(DATA PROVIDED begins)

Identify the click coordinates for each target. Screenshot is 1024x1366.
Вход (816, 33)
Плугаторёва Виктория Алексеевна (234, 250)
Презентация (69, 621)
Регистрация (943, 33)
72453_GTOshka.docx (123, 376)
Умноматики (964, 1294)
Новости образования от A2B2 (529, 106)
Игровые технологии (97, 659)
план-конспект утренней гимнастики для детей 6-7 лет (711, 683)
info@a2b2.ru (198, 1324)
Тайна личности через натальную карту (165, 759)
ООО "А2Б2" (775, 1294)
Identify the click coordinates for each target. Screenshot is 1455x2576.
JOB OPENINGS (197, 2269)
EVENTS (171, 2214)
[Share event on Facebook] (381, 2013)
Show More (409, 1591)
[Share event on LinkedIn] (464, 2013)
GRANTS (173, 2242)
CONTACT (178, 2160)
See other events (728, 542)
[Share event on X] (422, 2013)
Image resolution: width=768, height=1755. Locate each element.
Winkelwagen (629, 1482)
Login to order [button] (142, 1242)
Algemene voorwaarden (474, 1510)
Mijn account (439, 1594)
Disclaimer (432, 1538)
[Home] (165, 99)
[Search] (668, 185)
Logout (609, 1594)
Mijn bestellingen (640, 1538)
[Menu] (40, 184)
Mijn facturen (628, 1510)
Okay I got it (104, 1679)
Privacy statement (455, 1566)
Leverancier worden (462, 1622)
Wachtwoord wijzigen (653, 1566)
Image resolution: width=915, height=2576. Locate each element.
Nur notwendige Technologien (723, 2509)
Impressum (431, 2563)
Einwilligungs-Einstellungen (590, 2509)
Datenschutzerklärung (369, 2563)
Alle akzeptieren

(DATA PROVIDED ends)

# TASK BRIEF
Write out a word-for-word copy of every entry above.

# RESPONSE FOR THIS EXERCISE
Identify the click coordinates for each target. Screenshot is 1024x1366.
Вход (816, 33)
Плугаторёва Виктория Алексеевна (234, 250)
Презентация (69, 621)
Регистрация (943, 33)
72453_GTOshka.docx (123, 376)
Умноматики (964, 1294)
Новости образования от A2B2 (529, 106)
Игровые технологии (97, 659)
план-конспект утренней гимнастики для детей 6-7 лет (711, 683)
info@a2b2.ru (198, 1324)
Тайна личности через натальную карту (165, 759)
ООО "А2Б2" (775, 1294)
Identify the click coordinates for each target. Screenshot is 1455x2576.
JOB OPENINGS (197, 2269)
EVENTS (171, 2214)
[Share event on Facebook] (381, 2013)
Show More (409, 1591)
[Share event on LinkedIn] (464, 2013)
GRANTS (173, 2242)
CONTACT (178, 2160)
See other events (728, 542)
[Share event on X] (422, 2013)
Image resolution: width=768, height=1755. Locate each element.
Winkelwagen (629, 1482)
Login to order [button] (142, 1242)
Algemene voorwaarden (474, 1510)
Mijn account (439, 1594)
Disclaimer (432, 1538)
[Home] (165, 99)
[Search] (668, 185)
Logout (609, 1594)
Mijn bestellingen (640, 1538)
[Menu] (40, 184)
Mijn facturen (628, 1510)
Okay I got it (104, 1679)
Privacy statement (455, 1566)
Leverancier worden (462, 1622)
Wachtwoord wijzigen (653, 1566)
Image resolution: width=915, height=2576. Locate each element.
Nur notwendige Technologien (723, 2509)
Impressum (431, 2563)
Einwilligungs-Einstellungen (590, 2509)
Datenschutzerklärung (369, 2563)
Alle akzeptieren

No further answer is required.